Am kommenden Sonntag stimmt die Schweiz über das Freihandelsabkommen mit Indonesien ab. Im Zentrum der Diskussion steht Palmöl. Vor allem wegen seines umweltschädlichen Anbaus hat es einen schlechten Ruf. Gleichzeitig rückt die aktuelle politische Debatte die Tatsache ins Bewusstsein: In gut der Hälfte unserer Supermarktprodukte steckt Palmöl – von der Margarine bis zum Guetzli.
Die Lebensmittelindustrie versucht vermehrt, ohne das tropische Pflanzenöl auszukommen. Schon vor zwei Jahren kündigte die Wander AG an, bis Ende 2021 für Produkte wie Ovomaltine oder Caotina keines mehr zu verwenden. Zu 90 Prozent sei das bereits gelungen, sagt eine Sprecherin. Mit der Umstellung gehe das Unternehmen auf ein Kundenbedürfnis ein.
Palmöl ist das billigste pflanzliche Öl
Doch Palmöl zu ersetzen, ist nicht einfach. Anders als andere Öle ist es auch nach längerer Lagerung geruchlos. In Brotaufstrichen sorgt es für die cremige Konsistenz. Nicht zuletzt ist Palmöl das billigste aller pflanzlichen Öle – Zollbelastungen inklusive. Und doch hat Wander nun seine Produktionsanlagen umgerüstet: auf Schweizer Rapsöl.
Zwei Jahre brauchte die Forschungsabteilung des Konzerns, um mit einer Mischung aus festem und flüssigem Rapsöl die gleiche Produktqualität zu erreichen wie zuvor. Neben der Forschungsarbeit investierte Wander auch in eine neue Produktionsanlage. Auch das teurere Rapsöl liess die Preise der Produkte steigen.

- Material erkunden:
1. Auf welches Öl hat die Wander AG laut dem Text über Palmöl ihre Produktionsanlagen umgerüstet?
2. Führen Sie den Text über Palmöl im Anschluss an seinen letzten Satz weiter.
Die Datensätze spielen hierfür keine Rolle.

- Gezeigtes Material:
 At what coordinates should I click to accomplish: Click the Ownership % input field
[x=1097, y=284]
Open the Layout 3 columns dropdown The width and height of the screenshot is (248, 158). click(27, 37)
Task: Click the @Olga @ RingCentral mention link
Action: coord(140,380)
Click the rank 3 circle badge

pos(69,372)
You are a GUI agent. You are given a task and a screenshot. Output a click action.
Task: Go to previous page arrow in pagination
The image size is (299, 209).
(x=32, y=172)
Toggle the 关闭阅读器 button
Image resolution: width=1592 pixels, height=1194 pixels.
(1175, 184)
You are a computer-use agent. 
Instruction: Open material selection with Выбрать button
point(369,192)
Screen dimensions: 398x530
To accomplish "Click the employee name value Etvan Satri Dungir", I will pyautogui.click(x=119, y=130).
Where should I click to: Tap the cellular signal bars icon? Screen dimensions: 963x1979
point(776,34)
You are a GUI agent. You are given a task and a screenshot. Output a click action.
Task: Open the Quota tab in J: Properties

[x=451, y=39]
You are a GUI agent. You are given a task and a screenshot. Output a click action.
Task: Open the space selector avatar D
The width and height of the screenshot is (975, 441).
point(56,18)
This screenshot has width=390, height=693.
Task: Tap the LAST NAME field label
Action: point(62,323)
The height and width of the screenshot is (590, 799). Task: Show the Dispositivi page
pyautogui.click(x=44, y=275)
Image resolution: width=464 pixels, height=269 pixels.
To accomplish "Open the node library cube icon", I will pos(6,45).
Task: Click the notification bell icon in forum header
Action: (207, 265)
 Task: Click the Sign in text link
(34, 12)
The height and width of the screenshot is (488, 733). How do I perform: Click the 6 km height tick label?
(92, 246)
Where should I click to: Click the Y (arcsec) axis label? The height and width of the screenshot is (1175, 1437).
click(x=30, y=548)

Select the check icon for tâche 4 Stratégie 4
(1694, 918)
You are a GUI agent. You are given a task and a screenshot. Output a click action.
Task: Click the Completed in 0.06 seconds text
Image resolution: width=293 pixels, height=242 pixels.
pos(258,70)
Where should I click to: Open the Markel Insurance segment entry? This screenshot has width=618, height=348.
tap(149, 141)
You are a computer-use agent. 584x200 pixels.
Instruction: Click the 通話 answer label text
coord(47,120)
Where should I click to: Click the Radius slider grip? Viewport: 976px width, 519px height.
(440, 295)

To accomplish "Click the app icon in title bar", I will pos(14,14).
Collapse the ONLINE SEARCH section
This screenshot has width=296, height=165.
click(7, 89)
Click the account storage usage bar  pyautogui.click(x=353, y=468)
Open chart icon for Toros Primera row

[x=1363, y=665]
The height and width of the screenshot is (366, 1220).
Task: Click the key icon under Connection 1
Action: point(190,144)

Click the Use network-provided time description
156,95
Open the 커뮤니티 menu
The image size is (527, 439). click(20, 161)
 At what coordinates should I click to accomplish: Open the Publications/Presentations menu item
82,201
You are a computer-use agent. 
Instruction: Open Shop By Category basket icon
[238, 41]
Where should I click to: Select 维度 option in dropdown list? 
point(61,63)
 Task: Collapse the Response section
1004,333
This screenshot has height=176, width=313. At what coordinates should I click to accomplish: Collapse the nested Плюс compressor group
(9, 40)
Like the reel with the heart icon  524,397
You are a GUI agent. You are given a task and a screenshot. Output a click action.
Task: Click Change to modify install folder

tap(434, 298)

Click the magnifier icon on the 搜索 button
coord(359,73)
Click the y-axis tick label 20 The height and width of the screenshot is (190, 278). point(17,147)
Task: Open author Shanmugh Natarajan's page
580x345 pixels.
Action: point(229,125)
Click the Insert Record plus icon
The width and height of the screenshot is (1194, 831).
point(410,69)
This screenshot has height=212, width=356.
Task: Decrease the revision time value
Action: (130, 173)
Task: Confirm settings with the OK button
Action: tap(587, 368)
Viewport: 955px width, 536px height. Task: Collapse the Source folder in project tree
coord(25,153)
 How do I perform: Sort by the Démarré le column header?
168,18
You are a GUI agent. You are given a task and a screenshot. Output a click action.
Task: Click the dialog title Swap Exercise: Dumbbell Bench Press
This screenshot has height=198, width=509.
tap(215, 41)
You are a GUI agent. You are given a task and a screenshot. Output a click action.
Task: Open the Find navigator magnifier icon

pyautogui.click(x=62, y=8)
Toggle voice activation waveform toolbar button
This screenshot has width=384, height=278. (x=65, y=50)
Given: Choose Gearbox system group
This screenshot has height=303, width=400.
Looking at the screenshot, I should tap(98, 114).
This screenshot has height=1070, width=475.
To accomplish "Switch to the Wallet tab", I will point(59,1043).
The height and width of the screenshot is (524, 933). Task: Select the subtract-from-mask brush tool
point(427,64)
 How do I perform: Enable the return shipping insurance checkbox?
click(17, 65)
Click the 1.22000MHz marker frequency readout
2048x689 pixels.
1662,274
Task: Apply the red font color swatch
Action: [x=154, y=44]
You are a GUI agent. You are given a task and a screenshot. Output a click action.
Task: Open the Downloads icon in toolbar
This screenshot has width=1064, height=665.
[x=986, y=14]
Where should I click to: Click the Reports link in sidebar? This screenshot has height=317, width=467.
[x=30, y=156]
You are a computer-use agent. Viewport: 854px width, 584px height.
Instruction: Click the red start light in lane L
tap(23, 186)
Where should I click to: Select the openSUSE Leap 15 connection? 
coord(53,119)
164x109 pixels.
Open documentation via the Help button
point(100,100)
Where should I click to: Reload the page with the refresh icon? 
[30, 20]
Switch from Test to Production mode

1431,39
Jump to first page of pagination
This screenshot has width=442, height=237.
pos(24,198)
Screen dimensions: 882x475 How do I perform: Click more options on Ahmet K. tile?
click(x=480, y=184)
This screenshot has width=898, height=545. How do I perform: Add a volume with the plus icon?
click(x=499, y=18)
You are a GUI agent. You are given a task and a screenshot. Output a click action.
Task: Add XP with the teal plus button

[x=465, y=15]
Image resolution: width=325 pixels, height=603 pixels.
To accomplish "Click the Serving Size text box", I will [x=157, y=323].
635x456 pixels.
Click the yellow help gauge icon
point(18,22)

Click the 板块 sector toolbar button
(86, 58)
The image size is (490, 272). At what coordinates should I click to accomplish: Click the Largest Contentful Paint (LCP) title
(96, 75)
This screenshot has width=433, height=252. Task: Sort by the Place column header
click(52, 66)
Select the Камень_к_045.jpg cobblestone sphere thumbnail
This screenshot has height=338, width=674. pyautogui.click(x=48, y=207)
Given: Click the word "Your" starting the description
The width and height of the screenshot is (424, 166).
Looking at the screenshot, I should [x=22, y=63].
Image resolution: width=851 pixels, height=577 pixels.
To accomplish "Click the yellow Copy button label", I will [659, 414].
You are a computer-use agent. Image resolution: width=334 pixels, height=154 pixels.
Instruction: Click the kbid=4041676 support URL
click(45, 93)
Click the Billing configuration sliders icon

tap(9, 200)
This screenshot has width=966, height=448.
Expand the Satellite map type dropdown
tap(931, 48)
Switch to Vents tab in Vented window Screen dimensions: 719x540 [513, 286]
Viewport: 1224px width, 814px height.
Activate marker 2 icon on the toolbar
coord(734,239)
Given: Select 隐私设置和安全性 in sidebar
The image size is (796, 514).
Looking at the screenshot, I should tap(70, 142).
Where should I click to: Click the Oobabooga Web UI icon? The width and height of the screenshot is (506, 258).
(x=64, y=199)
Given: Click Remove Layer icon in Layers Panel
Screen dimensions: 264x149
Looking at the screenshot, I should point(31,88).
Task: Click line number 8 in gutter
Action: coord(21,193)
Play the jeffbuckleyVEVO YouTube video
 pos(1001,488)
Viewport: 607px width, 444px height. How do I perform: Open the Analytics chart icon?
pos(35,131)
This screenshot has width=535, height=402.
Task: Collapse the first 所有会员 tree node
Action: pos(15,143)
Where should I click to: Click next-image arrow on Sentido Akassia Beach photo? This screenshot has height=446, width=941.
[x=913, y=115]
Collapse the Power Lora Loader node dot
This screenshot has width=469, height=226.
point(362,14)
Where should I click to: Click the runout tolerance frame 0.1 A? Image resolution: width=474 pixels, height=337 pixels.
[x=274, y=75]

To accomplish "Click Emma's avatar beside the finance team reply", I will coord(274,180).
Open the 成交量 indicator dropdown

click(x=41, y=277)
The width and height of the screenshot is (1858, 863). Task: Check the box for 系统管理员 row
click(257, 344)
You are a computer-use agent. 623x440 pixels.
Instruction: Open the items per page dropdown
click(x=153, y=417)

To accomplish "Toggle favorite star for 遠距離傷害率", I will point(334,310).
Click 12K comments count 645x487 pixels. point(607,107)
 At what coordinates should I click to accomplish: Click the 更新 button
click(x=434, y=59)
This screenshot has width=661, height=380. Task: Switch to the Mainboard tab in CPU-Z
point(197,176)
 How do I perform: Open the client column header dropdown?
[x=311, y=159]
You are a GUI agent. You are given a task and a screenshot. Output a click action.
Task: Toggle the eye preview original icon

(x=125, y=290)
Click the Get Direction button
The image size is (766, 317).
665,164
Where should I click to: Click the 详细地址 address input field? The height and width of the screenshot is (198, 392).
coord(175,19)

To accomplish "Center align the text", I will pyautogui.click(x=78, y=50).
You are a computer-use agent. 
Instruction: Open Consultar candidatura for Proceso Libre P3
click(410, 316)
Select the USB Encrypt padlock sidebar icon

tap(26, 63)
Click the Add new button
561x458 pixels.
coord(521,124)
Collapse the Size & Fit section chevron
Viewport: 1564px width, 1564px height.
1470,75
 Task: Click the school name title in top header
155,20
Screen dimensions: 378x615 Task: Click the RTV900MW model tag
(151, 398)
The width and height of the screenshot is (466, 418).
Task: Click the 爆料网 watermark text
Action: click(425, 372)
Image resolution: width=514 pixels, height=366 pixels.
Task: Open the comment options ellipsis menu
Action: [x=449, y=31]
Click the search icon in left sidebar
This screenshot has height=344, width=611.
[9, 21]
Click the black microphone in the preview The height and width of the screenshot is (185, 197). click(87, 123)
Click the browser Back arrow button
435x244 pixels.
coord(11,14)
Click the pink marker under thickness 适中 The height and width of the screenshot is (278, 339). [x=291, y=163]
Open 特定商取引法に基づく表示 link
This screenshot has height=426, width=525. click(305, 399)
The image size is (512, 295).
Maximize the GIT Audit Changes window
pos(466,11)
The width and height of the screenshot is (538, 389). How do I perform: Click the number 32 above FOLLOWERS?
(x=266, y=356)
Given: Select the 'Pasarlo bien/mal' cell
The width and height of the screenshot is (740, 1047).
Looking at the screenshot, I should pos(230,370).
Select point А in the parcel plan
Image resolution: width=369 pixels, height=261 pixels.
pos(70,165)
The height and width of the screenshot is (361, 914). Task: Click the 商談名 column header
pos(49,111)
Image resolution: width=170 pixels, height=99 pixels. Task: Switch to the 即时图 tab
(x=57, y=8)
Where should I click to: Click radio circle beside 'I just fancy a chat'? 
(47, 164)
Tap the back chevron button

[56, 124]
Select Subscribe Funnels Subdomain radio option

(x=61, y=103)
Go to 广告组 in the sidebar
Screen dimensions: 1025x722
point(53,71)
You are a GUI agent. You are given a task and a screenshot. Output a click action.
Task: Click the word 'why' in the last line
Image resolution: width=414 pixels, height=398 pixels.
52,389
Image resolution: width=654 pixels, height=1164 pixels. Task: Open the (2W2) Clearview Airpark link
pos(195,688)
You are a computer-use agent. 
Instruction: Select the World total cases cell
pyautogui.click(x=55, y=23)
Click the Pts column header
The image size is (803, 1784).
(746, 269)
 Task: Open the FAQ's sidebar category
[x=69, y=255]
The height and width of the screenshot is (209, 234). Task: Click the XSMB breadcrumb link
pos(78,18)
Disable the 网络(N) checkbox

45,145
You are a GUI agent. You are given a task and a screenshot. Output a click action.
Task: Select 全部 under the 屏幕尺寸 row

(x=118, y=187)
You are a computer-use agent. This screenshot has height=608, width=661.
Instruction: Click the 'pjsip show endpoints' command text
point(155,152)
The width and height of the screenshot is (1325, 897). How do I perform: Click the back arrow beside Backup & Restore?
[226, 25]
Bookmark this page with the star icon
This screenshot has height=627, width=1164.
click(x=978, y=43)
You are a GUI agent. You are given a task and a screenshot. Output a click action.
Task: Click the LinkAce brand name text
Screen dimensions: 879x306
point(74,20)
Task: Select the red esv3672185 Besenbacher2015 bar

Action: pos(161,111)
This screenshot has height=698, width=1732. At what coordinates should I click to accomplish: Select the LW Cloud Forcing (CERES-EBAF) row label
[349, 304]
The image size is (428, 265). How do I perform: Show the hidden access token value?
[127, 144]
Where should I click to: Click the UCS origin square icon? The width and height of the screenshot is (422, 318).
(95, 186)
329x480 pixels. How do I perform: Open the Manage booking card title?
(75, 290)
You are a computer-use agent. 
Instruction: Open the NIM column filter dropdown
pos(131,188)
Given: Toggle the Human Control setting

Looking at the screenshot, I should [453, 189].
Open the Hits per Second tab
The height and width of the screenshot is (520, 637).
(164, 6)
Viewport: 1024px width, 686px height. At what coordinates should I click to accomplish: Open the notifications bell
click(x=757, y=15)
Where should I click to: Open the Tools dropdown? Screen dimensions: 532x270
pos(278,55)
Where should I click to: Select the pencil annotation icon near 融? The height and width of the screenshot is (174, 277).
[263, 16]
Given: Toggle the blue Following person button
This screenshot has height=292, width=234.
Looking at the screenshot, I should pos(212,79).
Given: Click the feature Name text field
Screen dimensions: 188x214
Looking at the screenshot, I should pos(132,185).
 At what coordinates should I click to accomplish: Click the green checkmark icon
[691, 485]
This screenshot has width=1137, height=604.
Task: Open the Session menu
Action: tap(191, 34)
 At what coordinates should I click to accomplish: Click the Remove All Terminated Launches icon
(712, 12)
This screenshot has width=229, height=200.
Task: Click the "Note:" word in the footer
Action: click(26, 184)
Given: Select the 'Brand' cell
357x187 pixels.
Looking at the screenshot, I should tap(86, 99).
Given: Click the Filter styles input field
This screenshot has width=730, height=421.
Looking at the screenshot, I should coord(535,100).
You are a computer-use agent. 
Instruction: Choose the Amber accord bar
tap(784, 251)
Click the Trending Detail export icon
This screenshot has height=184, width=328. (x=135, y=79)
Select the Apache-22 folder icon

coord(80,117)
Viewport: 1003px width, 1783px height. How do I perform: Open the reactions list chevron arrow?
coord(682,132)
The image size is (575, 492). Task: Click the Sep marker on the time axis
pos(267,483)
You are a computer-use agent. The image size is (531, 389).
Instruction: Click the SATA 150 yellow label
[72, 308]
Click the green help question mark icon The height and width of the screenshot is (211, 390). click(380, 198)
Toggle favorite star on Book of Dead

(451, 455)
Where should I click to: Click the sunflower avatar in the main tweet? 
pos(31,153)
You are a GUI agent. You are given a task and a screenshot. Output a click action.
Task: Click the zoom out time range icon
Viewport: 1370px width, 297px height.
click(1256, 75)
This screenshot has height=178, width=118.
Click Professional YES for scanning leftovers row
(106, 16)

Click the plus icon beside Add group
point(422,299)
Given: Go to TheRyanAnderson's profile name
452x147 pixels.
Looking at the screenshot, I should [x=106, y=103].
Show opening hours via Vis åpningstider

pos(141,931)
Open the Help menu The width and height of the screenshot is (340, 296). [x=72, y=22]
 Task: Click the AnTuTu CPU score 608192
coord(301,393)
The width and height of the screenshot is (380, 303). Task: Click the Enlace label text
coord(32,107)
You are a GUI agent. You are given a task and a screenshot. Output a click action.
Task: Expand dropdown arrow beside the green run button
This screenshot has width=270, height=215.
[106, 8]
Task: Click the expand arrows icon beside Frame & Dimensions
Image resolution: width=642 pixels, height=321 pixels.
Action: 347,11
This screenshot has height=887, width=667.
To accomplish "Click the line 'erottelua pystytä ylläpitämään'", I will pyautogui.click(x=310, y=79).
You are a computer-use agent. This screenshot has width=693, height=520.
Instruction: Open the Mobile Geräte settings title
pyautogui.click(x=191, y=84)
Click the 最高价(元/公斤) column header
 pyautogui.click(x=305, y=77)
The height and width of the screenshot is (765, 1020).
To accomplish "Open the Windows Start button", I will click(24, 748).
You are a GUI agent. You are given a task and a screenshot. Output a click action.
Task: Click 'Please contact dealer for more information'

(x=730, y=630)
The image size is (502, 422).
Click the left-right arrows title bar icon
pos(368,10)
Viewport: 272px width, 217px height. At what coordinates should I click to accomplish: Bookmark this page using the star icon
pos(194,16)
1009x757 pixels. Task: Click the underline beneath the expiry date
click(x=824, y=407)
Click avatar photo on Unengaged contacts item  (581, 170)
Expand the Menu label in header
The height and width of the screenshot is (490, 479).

- Nummerierte Antworten:
1. Auf Schweizer Rapsöl.

2.
Nachhaltigen Anbau fördern
Nicht nur wegen der Kosten steht die Lebensmittelindustrie generell vor der Frage, ob Palmöl komplett vermieden oder – im Interesse der Umwelt – eher dessen nachhaltiger Anbau gefördert werden soll.
Jan Atteslander von Economiesuisse plädiert für Letzteres: Bei zertifiziertem Palmöl werde weder illegal der Urwald gerodet noch die Vertreibung von Menschen einkalkuliert. Der Anbau sei ökologisch und die Bedingungen für die Arbeiter stimmten. Das garantiere die Herkunftsbezeichnung RSPO (Roundtable on Sustainable Palm Oil).
Das Umweltlabel ist nicht unumstritten. Rudi Berli von der Landwirtschaftsorganisation Uniterre warnt: «Der Standard ist auf Papier gut definiert, aber vor Ort herrschen gravierende Mängel. Seit 16 Jahren gibts den RSPO, eine wirkliche Verbesserung in der Nachhaltigkeitsbilanz ist ausgeblieben.» Berli plädiert deshalb dafür, so weit wie möglich auf Palmöl zu verzichten.
Auch bei einem Nein: Palmöl wird weiter importiert
Beim Freihandelsabkommen mit Indonesien geht es nicht um ein Importverbot. Wie Jan Atteslander erklärt, werde sowohl bei einem Ja als auch bei einem Nein weiter Palmöl aus Indonesien importiert – «nur halt entweder mit Regeln zu nachhaltigem Anbau oder ohne».
Wäre Rapsöl überhaupt eine lohnende Alternative zu Palmöl? Nur teilweise, meint Atteslander. Palmöl lasse sich nicht überall ersetzen. Und: «Einfach ein anderes Öl zu benutzen, reicht nicht.» Wichtig sei, dass die Produktion wirtschaftlich, sozial und ökologisch nachhaltig sei. Mit der Verwendung von Schweizer Rapsöl unterstützt Wander einerseits die heimische Landwirtschaft, verkürzt aber auch die Transportwege. Biologisch angebaut hingegen ist dieser Raps nicht. «Die Menge in der Qualität, die wir benötigen, ist zurzeit in der Schweiz mit biologischer Zertifizierung nicht verfügbar», so eine Sprecherin.
Rapsanbau nur durch Zahlungen vom Bund möglich
Generell wird in der Schweiz immer noch weniger Raps angebaut, als gebraucht wird. Das liegt daran, dass sich der Anbau finanziell nicht lohnt, erklärt Rudi Berli: «Die Produzenten bekommen aktuell zu wenig Geld für ihren Raps. Der Anbau ist überhaupt nur dank Zahlungen vom Bund möglich.»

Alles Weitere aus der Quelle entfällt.